● RECORDED INFORMATION:
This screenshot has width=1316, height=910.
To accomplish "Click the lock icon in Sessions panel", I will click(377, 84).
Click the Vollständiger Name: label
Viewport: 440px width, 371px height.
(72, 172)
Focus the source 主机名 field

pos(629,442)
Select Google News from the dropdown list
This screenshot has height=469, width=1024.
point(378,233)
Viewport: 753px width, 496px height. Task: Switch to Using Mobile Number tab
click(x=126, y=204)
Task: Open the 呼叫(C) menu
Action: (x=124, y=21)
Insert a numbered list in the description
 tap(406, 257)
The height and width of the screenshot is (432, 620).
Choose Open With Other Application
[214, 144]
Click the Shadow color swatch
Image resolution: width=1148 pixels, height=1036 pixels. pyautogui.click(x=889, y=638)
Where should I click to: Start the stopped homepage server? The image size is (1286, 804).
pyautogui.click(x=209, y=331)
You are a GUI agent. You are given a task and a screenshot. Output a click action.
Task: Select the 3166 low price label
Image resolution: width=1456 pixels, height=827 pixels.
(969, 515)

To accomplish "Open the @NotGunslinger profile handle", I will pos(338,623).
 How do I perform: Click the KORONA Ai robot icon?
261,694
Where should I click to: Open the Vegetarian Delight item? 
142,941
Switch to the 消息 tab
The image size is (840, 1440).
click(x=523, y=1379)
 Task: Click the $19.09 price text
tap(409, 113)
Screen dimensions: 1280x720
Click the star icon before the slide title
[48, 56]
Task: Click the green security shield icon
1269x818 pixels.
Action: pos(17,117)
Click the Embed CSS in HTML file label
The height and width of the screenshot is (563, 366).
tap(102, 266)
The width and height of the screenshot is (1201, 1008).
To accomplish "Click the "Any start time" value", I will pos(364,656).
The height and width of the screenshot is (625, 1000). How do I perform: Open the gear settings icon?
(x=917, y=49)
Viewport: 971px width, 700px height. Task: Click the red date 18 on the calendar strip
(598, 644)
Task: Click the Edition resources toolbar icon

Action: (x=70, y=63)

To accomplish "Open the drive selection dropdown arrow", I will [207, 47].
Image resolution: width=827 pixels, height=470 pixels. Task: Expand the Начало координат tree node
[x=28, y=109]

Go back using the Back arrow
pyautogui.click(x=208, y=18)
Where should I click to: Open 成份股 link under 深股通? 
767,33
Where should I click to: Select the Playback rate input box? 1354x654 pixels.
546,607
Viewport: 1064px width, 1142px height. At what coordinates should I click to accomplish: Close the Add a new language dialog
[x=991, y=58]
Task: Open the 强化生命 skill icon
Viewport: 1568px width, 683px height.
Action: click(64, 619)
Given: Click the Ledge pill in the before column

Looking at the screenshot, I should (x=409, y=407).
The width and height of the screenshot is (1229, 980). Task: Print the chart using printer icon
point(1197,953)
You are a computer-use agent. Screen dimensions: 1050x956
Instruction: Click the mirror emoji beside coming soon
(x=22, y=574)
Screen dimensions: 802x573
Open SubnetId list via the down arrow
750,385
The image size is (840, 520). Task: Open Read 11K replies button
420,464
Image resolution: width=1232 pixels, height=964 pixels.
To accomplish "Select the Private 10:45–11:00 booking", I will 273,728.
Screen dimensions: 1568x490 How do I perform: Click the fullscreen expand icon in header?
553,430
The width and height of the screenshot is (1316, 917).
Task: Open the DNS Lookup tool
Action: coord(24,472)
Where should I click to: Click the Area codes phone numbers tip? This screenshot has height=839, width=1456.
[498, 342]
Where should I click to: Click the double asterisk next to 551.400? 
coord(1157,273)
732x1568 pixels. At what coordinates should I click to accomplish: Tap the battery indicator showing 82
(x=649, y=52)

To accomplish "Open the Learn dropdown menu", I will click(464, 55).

● WHAT YOU WILL DO:
Each entry above is to be printed again exactly.

● RESPONSE TO THIS TASK:
This screenshot has width=1316, height=910.
To accomplish "Click the lock icon in Sessions panel", I will click(377, 84).
Click the Vollständiger Name: label
Viewport: 440px width, 371px height.
(72, 172)
Focus the source 主机名 field

pos(629,442)
Select Google News from the dropdown list
This screenshot has height=469, width=1024.
point(378,233)
Viewport: 753px width, 496px height. Task: Switch to Using Mobile Number tab
click(x=126, y=204)
Task: Open the 呼叫(C) menu
Action: (x=124, y=21)
Insert a numbered list in the description
 tap(406, 257)
The height and width of the screenshot is (432, 620).
Choose Open With Other Application
[214, 144]
Click the Shadow color swatch
Image resolution: width=1148 pixels, height=1036 pixels. pyautogui.click(x=889, y=638)
Where should I click to: Start the stopped homepage server? The image size is (1286, 804).
pyautogui.click(x=209, y=331)
You are a GUI agent. You are given a task and a screenshot. Output a click action.
Task: Select the 3166 low price label
Image resolution: width=1456 pixels, height=827 pixels.
(969, 515)

To accomplish "Open the @NotGunslinger profile handle", I will pos(338,623).
 How do I perform: Click the KORONA Ai robot icon?
261,694
Where should I click to: Open the Vegetarian Delight item? 
142,941
Switch to the 消息 tab
The image size is (840, 1440).
click(x=523, y=1379)
 Task: Click the $19.09 price text
tap(409, 113)
Screen dimensions: 1280x720
Click the star icon before the slide title
[48, 56]
Task: Click the green security shield icon
1269x818 pixels.
Action: pos(17,117)
Click the Embed CSS in HTML file label
The height and width of the screenshot is (563, 366).
tap(102, 266)
The width and height of the screenshot is (1201, 1008).
To accomplish "Click the "Any start time" value", I will pos(364,656).
The height and width of the screenshot is (625, 1000). How do I perform: Open the gear settings icon?
(x=917, y=49)
Viewport: 971px width, 700px height. Task: Click the red date 18 on the calendar strip
(598, 644)
Task: Click the Edition resources toolbar icon

Action: (x=70, y=63)

To accomplish "Open the drive selection dropdown arrow", I will [207, 47].
Image resolution: width=827 pixels, height=470 pixels. Task: Expand the Начало координат tree node
[x=28, y=109]

Go back using the Back arrow
pyautogui.click(x=208, y=18)
Where should I click to: Open 成份股 link under 深股通? 
767,33
Where should I click to: Select the Playback rate input box? 1354x654 pixels.
546,607
Viewport: 1064px width, 1142px height. At what coordinates should I click to accomplish: Close the Add a new language dialog
[x=991, y=58]
Task: Open the 强化生命 skill icon
Viewport: 1568px width, 683px height.
Action: click(64, 619)
Given: Click the Ledge pill in the before column

Looking at the screenshot, I should (x=409, y=407).
The width and height of the screenshot is (1229, 980). Task: Print the chart using printer icon
point(1197,953)
You are a computer-use agent. Screen dimensions: 1050x956
Instruction: Click the mirror emoji beside coming soon
(x=22, y=574)
Screen dimensions: 802x573
Open SubnetId list via the down arrow
750,385
The image size is (840, 520). Task: Open Read 11K replies button
420,464
Image resolution: width=1232 pixels, height=964 pixels.
To accomplish "Select the Private 10:45–11:00 booking", I will 273,728.
Screen dimensions: 1568x490 How do I perform: Click the fullscreen expand icon in header?
553,430
The width and height of the screenshot is (1316, 917).
Task: Open the DNS Lookup tool
Action: coord(24,472)
Where should I click to: Click the Area codes phone numbers tip? This screenshot has height=839, width=1456.
[498, 342]
Where should I click to: Click the double asterisk next to 551.400? 
coord(1157,273)
732x1568 pixels. At what coordinates should I click to accomplish: Tap the battery indicator showing 82
(x=649, y=52)

To accomplish "Open the Learn dropdown menu", I will click(464, 55).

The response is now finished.